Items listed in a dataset

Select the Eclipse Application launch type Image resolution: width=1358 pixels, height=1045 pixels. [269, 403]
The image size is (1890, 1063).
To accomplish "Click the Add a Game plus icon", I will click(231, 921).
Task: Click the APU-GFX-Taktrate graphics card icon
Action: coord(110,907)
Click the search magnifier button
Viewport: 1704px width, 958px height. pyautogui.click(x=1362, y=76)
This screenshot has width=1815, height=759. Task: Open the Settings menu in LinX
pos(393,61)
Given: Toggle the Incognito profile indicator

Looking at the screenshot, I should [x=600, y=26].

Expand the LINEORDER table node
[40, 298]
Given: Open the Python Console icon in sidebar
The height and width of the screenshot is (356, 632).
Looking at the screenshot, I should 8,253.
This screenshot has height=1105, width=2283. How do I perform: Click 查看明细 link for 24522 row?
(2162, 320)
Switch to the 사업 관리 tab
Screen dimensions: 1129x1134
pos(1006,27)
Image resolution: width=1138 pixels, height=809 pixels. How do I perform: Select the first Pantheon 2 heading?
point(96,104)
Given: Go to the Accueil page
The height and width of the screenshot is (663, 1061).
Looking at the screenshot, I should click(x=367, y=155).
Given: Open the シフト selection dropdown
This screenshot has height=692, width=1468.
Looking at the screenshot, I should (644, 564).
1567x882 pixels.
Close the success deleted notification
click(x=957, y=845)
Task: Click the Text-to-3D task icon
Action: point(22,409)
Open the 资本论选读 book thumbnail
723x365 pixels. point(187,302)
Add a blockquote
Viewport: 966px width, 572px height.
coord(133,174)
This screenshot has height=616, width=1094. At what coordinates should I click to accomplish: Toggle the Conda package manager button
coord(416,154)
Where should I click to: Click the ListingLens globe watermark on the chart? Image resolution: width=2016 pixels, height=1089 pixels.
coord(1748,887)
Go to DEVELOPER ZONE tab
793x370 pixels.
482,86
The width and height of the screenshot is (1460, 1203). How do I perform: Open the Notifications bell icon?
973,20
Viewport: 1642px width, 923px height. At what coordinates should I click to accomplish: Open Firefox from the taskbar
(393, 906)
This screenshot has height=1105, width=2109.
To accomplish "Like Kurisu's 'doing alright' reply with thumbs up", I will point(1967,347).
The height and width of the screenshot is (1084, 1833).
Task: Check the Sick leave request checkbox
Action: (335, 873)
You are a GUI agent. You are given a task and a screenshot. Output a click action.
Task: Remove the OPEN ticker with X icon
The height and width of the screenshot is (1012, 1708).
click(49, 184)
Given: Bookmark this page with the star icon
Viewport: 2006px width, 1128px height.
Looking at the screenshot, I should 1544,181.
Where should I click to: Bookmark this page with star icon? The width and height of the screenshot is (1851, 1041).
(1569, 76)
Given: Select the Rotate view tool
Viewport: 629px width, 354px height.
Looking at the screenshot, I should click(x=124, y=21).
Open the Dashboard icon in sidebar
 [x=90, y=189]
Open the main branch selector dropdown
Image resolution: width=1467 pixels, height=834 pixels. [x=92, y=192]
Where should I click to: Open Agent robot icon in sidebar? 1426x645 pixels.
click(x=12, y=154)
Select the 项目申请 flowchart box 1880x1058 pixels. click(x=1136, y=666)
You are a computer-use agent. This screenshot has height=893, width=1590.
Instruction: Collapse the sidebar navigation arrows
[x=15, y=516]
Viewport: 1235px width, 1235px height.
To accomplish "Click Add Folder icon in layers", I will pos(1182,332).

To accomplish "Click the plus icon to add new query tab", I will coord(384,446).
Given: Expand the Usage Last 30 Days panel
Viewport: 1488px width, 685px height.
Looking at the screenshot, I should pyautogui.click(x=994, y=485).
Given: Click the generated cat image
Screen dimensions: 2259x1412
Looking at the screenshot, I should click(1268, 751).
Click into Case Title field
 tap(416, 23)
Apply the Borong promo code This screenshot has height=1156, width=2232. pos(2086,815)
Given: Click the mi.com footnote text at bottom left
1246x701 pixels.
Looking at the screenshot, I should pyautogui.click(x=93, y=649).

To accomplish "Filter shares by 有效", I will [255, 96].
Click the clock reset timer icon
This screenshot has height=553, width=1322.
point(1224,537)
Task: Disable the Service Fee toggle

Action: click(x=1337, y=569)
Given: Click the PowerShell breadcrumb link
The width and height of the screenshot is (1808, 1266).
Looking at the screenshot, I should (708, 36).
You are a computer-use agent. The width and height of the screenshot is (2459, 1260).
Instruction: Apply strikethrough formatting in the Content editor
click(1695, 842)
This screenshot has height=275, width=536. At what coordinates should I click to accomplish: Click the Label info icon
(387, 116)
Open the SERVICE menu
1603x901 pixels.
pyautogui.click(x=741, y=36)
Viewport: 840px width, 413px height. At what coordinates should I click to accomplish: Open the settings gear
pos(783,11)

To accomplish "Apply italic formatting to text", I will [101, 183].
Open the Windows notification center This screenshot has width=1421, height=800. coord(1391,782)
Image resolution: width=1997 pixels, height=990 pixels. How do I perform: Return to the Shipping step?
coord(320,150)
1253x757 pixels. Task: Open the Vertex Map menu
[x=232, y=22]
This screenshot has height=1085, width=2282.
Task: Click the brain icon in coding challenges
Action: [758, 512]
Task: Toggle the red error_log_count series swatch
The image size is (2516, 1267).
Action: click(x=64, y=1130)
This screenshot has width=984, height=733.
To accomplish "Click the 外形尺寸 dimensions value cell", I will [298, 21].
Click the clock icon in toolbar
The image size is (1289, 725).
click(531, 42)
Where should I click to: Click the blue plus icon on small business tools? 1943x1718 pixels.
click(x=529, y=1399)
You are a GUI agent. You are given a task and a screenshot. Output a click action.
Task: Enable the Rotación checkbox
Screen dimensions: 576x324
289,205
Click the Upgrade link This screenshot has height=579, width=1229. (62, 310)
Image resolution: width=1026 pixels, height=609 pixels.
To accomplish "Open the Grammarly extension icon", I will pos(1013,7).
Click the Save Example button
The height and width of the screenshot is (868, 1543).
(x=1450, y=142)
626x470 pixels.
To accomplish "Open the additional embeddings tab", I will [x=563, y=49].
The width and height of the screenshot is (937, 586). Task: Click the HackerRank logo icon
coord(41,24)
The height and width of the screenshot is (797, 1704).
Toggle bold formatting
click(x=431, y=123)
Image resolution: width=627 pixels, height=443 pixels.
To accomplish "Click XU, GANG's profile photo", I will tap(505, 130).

**Exercise description:** The answer must be all the lines above that hold the word "computer".

**Problem solution:**
You are a computer-use agent. This screenshot has height=893, width=1590.
You are a computer-use agent. The width and height of the screenshot is (2459, 1260).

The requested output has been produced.